Its been a year since Microsoft said it wanted to become a major player in the competitive enterprise systems management space. At the Microsoft Management Summit here April 24-28, the company introduced several offerings designed to bolster that push.
Two additions to Microsofts growing basket of System Center products include a new service desk offering and a forthcoming virtualization manager, code-named Carmine.
The moves make sense, but the Redmond, Wash., software maker has a way to go to catch top systems management vendors such as BMC Software and IBMs Tivoli unit, and its still delivering only a portion of whats needed to manage IT environments, said one industry observer. “What Microsoft has is necessary, but not sufficient. Theyve got pieces,” said Chip Gliedman, an analyst at Forrester Research, in Westport, Conn.
Microsoft said the new System Center Service Desk is aimed at streamlining IT service management for Windows environments. Its “designed to provide an ERP [enterprise resource planning] system for IT,” said Bob Muglia, senior vice president of servers and tools at Microsoft. “It holds all the processes and change control logic into one cohesive thing.”

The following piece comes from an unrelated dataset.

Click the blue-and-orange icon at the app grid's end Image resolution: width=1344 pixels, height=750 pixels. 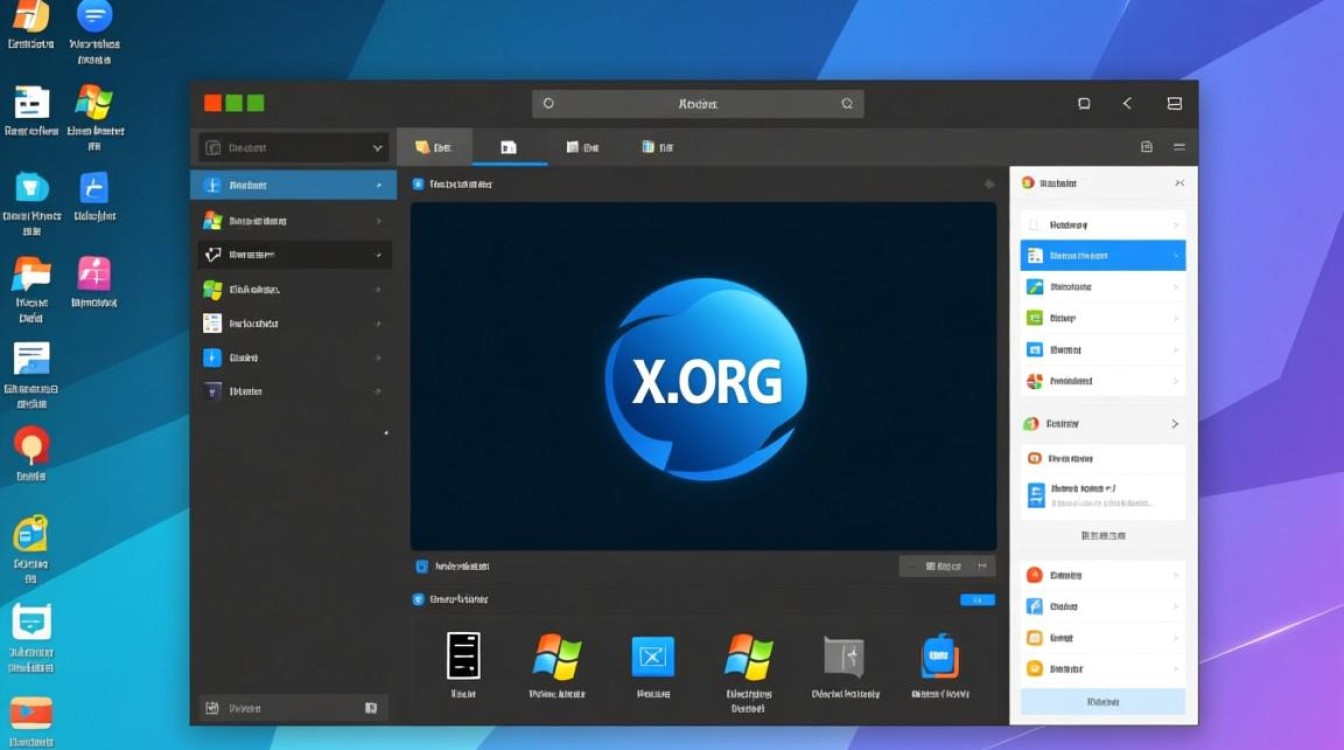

System Center Service Desk, which is based on ITIL (IT Infrastructure Library) best practices, codes the prescriptive guidance that Microsoft has as part of its Operations Framework into the software itself. “It will integrate deeply with other System Center products and extend out to the heterogeneous world,” Muglia said.
System Center Service Desk, which will include a workflow engine that implements ITIL processes through templates for specific types of scenarios, represents Microsofts first foray into configuration management databases, which are already being implemented by large enterprise management providers.

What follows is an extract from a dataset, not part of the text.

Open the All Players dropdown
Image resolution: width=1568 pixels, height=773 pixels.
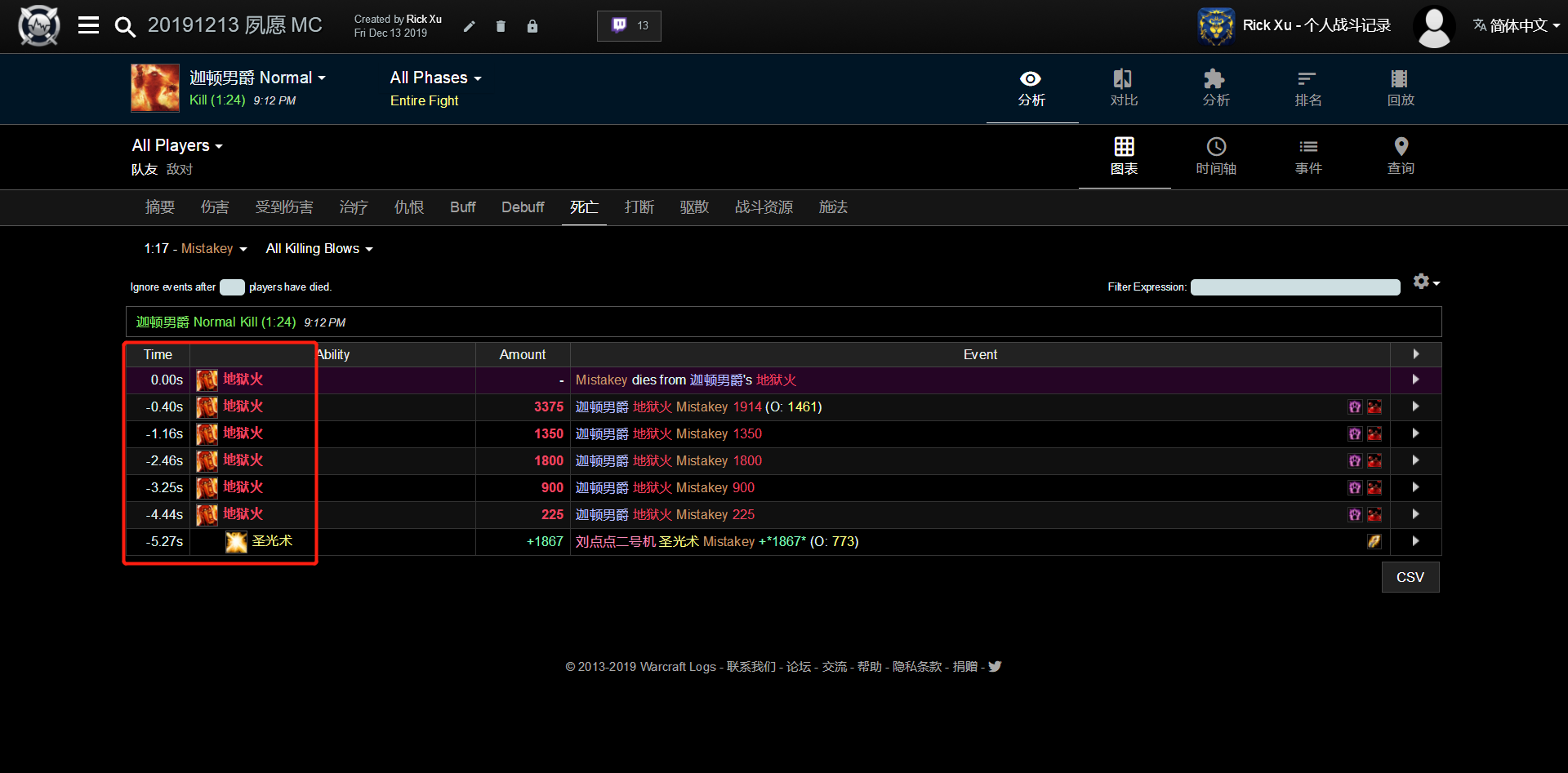(x=177, y=145)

The offering includes a portal that allows IT administrators to display status information on problems they are resolving, reducing the number of support calls the service desk must handle. The software is due late next year.
The Carmine virtualization manager will help customers create and manage images of each virtual partition. In addition, Carmine will add provisioning capabilities and leverage growing product support for Microsofts System Definition Model.
“There are multiple levels to managing virtual images, and Im not sure how far Carmine goes to address that,” said analyst Rich Ptak, of Ptak, Noel & Associates, in Amherst, N.H. “Managing images is just the start. You also have to think about provisioning and thinking strategically how much of your work you want to allocate to each image.”
But Ptak and analyst Peter Christy agreed that virtualization will eventually become a commodity and that any timing advantage market leader VMware has may not last.
“The money to be made is in good management of the environment,” said Christy, principal at NetsEdge Research Group, in Los Altos, Calif.
Microsofts hypervisor virtualization is expected in the Windows “Longhorn” release due late next year. The Carmine software will go into beta testing late this year and be released later in 2007.
Also in the works is the new “Monad” automated scripting environment, which will be named Windows PowerShell. It automates scripting and allows administrators to “run powerful scripts in advanced ways,” Muglia said. PowerShell, an object-oriented scripting language, enables administrators to easily link multiple scripts to perform a function.
PowerShell is due later this year for free. The first Microsoft product to use it will be Microsoft Exchange Server 2007.